The parable was born when a lady took her son to the carnival and he spied a popcorn machine. So his mom gives him a coin, he races down, sets his little sack under the chute, slips in the coin and … nothing. His mom comes and puts another coin into the machine. Zero. Nada. No popcorn. The kid begins to cry.
He can see the popcorn. He can smell it. He anticipates the taste. The boy did everything he could. He did it right. Isn’t there something that can be done? His mother explains that only the popcorn repair man can get the popcorn out when he fixes the machine. “But I can see it, I know it’s there!” he cried as he was taught instead that sometimes no matter what we do, even when the solution is so obvious and the popcorn warm against the round glass, the best plans go awry and we don’t get what we want.
Joe Graham, when he was on the County Commission, worked countless hours to fix the worst traffic snag in Hamilton County. There are two railroad underpasses on Cummings Highway – a major entranceway into Chattanooga – that narrow to one lane in each direction. When there is an accident on I-24, I have seen traffic blocked for hours. There are plans to widen both underpasses and the South Chattanooga renewal could accelerate the desperately needed updates.
The grocery store puzzle in south Chattanooga is just as bad. There is one Food City store on South Broad, and it does a great job but outside of the Walmart in Tiftonia, any other supermarket is miles away. A large townhouse community has already been completed near the river where Scholtz Tannery was for years and at least four other large residential communities well underway on the Broad Street corridor promise the biggest influx of new faces that the area has ever witnessed.
Chattanooga Christian School is experiencing rapid growth and Calvary Chapel, such a thriving church there are now multiple services on Saturday and Sunday, have been catalysts for the renewed interest in South Broad. The much bigger picture is realized when the imminent development of the foundry sites blends into the South Broad projects and – to the north – the former Alstom properties along the river.
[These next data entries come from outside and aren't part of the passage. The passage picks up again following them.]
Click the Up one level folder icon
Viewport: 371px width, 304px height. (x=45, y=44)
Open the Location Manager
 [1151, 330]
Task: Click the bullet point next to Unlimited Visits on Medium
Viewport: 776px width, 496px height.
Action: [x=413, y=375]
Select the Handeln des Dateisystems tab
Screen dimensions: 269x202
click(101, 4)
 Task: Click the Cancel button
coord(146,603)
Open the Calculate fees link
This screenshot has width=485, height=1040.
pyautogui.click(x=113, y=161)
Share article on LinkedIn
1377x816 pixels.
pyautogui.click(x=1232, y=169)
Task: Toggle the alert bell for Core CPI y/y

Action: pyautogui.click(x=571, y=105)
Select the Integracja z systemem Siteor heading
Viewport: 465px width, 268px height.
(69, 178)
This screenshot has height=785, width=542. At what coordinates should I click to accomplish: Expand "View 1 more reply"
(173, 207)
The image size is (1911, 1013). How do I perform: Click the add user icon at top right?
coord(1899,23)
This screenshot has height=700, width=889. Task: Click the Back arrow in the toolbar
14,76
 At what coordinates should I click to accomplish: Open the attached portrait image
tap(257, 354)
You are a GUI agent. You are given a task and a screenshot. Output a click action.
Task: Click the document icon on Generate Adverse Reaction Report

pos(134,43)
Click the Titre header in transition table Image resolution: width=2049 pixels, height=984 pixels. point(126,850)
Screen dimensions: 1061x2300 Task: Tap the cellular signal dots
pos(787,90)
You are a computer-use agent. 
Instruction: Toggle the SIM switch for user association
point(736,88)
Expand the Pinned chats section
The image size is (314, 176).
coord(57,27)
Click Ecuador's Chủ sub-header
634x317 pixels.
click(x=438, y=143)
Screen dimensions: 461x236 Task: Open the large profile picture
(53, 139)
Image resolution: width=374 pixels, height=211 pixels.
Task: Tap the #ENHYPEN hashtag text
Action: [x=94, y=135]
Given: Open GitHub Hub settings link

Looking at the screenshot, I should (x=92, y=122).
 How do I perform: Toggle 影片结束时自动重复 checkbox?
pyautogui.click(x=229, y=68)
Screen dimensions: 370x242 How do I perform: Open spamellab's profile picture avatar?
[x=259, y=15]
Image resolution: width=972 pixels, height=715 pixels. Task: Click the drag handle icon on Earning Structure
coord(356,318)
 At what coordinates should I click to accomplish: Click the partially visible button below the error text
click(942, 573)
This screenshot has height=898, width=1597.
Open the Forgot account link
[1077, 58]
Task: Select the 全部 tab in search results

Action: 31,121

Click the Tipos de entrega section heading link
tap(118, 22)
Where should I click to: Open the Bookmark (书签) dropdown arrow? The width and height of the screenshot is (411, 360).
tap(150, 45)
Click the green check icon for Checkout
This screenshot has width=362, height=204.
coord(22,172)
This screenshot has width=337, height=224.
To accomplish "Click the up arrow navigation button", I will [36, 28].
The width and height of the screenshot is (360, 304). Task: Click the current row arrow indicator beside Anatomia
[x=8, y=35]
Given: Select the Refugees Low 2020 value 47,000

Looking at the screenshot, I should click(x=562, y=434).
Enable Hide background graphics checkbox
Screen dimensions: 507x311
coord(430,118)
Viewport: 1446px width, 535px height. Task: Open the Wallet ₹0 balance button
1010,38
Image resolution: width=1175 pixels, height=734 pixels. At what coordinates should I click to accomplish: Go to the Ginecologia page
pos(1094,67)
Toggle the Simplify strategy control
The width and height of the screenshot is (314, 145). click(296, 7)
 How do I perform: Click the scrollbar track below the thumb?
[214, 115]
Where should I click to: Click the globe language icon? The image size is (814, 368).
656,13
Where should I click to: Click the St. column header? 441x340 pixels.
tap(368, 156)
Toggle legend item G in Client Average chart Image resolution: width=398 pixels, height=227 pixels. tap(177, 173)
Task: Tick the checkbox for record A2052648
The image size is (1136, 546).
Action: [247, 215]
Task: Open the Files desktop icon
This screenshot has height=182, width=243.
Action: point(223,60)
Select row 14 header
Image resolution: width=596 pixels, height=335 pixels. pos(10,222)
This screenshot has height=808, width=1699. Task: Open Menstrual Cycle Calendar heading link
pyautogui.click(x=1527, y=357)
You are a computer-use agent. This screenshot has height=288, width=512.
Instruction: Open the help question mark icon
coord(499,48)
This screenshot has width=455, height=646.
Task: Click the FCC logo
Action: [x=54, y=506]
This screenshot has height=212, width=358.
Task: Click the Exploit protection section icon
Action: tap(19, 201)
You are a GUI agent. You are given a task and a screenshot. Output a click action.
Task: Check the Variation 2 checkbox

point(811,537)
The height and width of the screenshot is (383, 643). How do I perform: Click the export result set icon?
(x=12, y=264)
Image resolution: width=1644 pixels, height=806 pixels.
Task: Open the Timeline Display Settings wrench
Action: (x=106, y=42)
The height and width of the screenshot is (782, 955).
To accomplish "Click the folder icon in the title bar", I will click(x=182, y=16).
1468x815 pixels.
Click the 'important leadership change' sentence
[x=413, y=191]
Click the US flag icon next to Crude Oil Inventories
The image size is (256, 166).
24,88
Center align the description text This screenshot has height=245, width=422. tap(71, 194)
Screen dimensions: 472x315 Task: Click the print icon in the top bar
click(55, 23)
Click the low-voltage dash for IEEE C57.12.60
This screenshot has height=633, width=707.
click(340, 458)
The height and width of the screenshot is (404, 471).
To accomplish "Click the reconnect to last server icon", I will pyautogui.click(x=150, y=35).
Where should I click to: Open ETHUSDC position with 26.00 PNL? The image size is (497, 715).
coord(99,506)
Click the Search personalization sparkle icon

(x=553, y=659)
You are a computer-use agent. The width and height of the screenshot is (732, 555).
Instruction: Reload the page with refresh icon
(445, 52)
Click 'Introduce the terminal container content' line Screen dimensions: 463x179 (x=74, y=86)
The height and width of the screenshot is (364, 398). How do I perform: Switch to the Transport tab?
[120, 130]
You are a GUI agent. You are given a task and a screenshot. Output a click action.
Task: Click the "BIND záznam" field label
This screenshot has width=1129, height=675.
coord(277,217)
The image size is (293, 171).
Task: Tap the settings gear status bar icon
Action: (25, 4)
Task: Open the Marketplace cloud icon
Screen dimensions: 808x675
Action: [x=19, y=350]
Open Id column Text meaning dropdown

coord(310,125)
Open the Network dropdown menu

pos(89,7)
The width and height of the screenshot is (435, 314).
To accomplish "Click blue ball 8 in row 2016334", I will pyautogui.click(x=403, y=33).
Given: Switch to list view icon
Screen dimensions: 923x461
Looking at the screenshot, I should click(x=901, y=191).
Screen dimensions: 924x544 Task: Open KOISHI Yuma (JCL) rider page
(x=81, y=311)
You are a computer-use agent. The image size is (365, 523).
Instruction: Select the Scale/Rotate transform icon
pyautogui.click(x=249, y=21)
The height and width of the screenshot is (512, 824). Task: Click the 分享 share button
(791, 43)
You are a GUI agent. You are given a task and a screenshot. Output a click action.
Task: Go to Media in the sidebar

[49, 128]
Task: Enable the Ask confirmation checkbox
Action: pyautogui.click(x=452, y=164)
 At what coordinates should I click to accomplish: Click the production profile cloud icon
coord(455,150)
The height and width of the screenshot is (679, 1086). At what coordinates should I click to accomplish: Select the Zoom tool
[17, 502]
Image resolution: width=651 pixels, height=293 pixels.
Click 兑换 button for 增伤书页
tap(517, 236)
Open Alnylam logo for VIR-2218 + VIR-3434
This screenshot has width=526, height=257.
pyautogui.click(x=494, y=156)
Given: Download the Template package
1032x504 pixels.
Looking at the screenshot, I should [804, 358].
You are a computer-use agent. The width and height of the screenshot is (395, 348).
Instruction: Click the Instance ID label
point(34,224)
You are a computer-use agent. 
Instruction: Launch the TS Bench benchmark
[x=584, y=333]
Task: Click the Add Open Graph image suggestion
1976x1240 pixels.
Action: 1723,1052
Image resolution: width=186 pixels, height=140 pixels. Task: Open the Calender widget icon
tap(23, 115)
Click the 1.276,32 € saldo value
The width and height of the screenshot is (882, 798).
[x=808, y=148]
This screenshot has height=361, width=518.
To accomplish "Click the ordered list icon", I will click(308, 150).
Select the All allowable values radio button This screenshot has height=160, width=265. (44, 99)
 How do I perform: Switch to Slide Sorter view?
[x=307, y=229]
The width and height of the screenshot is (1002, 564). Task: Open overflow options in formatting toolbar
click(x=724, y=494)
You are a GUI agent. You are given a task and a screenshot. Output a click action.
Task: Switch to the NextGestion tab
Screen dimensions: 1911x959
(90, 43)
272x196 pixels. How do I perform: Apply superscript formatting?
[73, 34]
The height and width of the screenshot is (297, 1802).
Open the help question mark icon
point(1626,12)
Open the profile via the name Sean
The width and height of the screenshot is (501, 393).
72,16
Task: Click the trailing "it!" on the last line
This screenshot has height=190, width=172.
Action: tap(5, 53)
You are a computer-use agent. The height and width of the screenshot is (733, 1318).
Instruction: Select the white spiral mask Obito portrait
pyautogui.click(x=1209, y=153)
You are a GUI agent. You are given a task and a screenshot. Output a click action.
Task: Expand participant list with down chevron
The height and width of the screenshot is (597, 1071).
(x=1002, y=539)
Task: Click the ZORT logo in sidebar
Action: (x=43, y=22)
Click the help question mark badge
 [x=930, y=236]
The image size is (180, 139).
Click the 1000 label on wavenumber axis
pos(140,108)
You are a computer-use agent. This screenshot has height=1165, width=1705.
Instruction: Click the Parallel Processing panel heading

Publix now has several thriving stores in Chattanooga and, despite the Zoning Appeals Board’s repeated stumbling, the Florida-based chain is interested in adding other stores in the community.
Chattanooga’s growth has rocketed in the north end of the county – Collegedale and Ooltewah – and now the spread is at Middle Valley and up the North Highway 27 area, easily spanning from Red Bank into Soddy Daisy.
That means more residential units, which means more grocery stores, which means more jobs, which means a plethora of drug stores, professional services, ball fields, happy kids, high school All-Americans, Baptist churches, National Merit Semifinalists, better (and safer) roads, more opportunities on every marker of a compass, and – let’s be real candid – a vision that our Zoning Appeals Board can’t quite seem to get its arms around in its year of confusion. (“Uh, how many window openings does the thing need?”)
The reality is the same it was 50, 25, or 10 years ago. Our future is now. We must nurture it.